◆ Passage to read
== Segment start ==

Fiona Howard

Personal information
- Born: December 14, 1998 (age 27) England
- Home town: Boston, Massachusetts, U.S.
- Education: Northeastern University

Sport
- Country: United States
- Sport: Para equestrian
- Disability: Dystonia
- Disability class: Grade II

Medal record
Paralympics
| Gold medal – first place | 2024 Paris | Individual championship test grade II |
| Gold medal – first place | 2024 Paris | Individual freestyle test grade II |
| Gold medal – first place | 2024 Paris | Team |
World Games
| Gold medal – first place | 2026 Aachen | Individual freestyle test grade II |
| Gold medal – first place | 2026 Aachen | Team |

= Fiona Howard =

British-American Paralympic equestrian

Fiona Howard (born December 14, 1998) is a British-American para equestrian. She competes in Grade II para dressage. She represented the United States at the 2024 Summer Paralympics.

== Early life and education ==
Howard was born to an American mother and British father in England, and was raised in London. Starting when she was 11 and continuing into her teenage years, she faced a number of health problems. Issues with her bones inhibited walking. Her digestive system was impacted by bouts of scarlet fever and Lyme disease, resulting in the permanent use of a feeding tube. Howard immigrated to the United States in 2016 while pursuing medical treatment at Boston Children's Hospital.

== Segment end ==

◆ Data section

== Segment start ==

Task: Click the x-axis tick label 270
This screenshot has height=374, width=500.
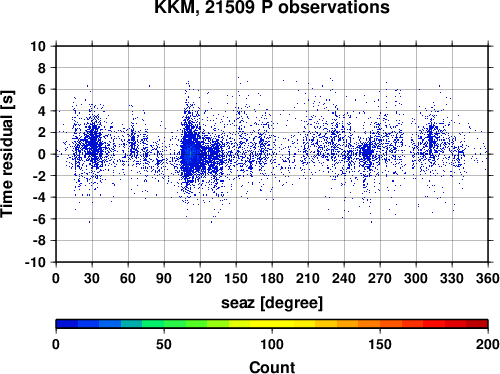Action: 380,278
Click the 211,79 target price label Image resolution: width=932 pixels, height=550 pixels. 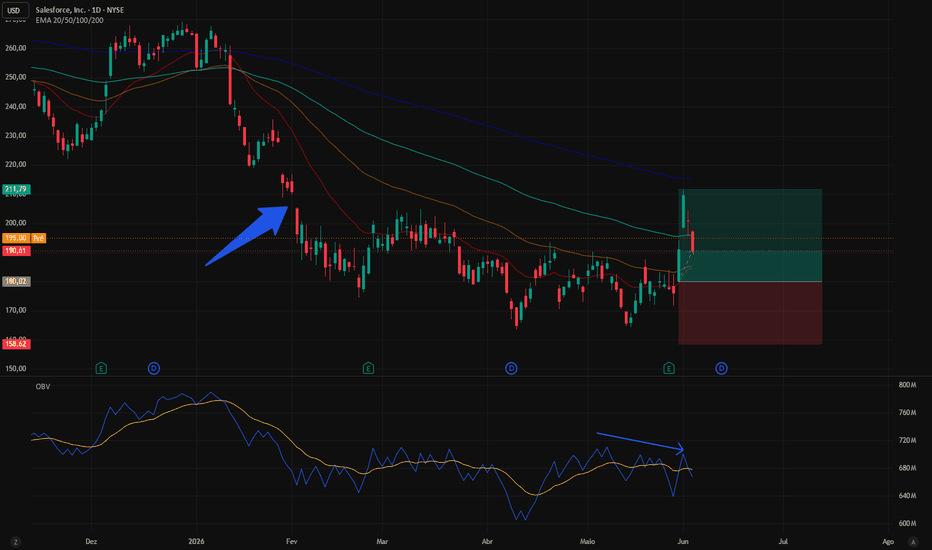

== Segment end ==
== Segment start ==

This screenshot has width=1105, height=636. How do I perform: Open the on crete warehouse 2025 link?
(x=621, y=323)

== Segment end ==

◆ Problem to work on
Reproduce verbatim the portion of the Fiona Howard text above, starting at "Medal record" and ending at "2024 Summer Paralympics.".

◆ Written solution
Medal record
Paralympics
| Gold medal – first place | 2024 Paris | Individual championship test grade II |
| Gold medal – first place | 2024 Paris | Individual freestyle test grade II |
| Gold medal – first place | 2024 Paris | Team |
World Games
| Gold medal – first place | 2026 Aachen | Individual freestyle test grade II |
| Gold medal – first place | 2026 Aachen | Team |

= Fiona Howard =

British-American Paralympic equestrian

Fiona Howard (born December 14, 1998) is a British-American para equestrian. She competes in Grade II para dressage. She represented the United States at the 2024 Summer Paralympics.